* [PROVIDED TEXT]

Segment Open

Vodafone has publicly shown off trial uses for 5G technology at the University of Technology Sydney today, including robotics and virtual reality streaming.
The telco in late August revealed it would start lab trials of the technology in the fourth quarter of this year, following closely behind rival Telstra, which showcased its first 5G trials last month.
Production deployments of 5G are planned for 2020.
Vodafone is working with equipment partner Nokia as well as several research and development partners like the University of Technology Sydney to test 5G technologies.
The defining characteristics of 5G, according to Vodafone, are latency, connection density, and peak user speeds.
Vodafone’s head of access network strategy Jeff Owen said latency on 5G would be down to 1ms compare to 30ms+ on 4G.
5G would be capable of supporting connection densities of millions per square kilometre compared to thousands per cell on 4G, while peak user speeds would reach 10Gbps on 5G compared to the 150-600Mbps available on 4G.
The telco demonstrated two use cases for 5G to highlight the improvements the technology could make for latency and bandwidth.
It used Nokia OZO virtual reality cameras in the transmission of eight simultaneous virtual reality streams from a 5G base station over the air to a 5G terminal, rendering to a display screen, to indicate the bandwidth potential of 5G.
For what Vodafone dubbed an “extreme broadband use case”, the telco used a configuration of 8x8 MIMO (multiple-input multiple-output, where multiple antennas carry data to and from the end user) and 64 QAM (quadrature amplitude modulation, which combines two AM signals into one channel to double the bandwidth).

Segment Closed

* [REQUIRED WORK]
A: Rewrite everything in the Vodafone 5G text from "Vodafone’s head of" down to "available on 4G.", replacing "4G" with "LTE".
B: Carry on the article about Vodafone's 5G trials from its final sentence.

* [INFORMATION PROVIDED]
Segment Open

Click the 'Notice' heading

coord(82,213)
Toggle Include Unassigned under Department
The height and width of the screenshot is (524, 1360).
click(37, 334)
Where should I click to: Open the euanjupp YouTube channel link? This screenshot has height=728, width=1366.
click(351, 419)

Segment Closed
Segment Open

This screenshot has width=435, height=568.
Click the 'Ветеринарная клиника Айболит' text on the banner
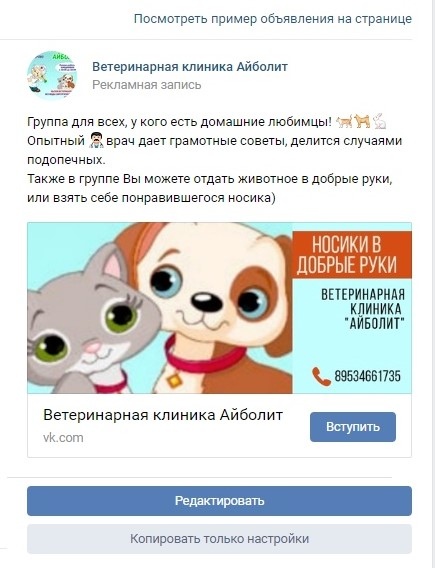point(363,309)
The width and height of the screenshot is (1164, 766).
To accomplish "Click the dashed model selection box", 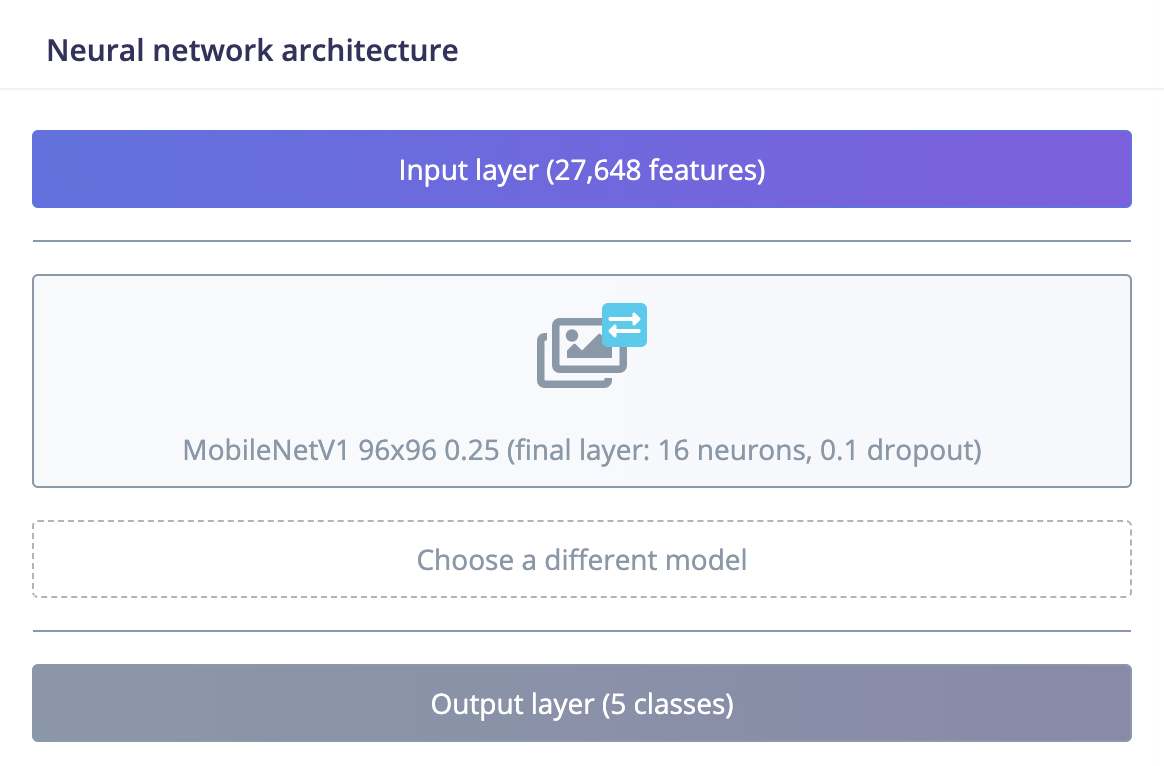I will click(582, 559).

Segment Closed

* [ANSWERS FOR THE EXERCISE]
A:
Vodafone’s head of access network strategy Jeff Owen said latency on 5G would be down to 1ms compare to 30ms+ on LTE.
5G would be capable of supporting connection densities of millions per square kilometre compared to thousands per cell on LTE, while peak user speeds would reach 10Gbps on 5G compared to the 150-600Mbps available on LTE.

B:
That configuration provides for a theoretical peak throughput of 5Gbps, it said.
A demonstration of robotics running on 5G highlighted the differences in latency between the 5G and 4G networks. It involved three robots attempting to balance a ball on a shared tray controlled by an application running over the Vodafone network.
The robots struggled to balance the ball with the 75ms of latency over the 4G network, affecting their ability to meet each others’ calls on time, whereas the 2ms latency available over the 5G network saw them achieve their goal much faster.
“There are a lot of use cases - remote surgery, industrial robotic control, self-driving cars - where short latency of 2ms, 1ms is needed, and which we can’t do with the current 4G technology, which has much higher latency,” Nokia 5G spokesman Carsten Clemens said.
The telco is using 200Mhz of spectrum in the 4.5Ghz band for its current trials, but stressed this was “representative” and “not a vision we have for 5G”.
While it is testing 8x8 versions of MIMO , it will also play around with beam forming - the technology rival Telstra is currently trialling - down the track for more mobile scenarios.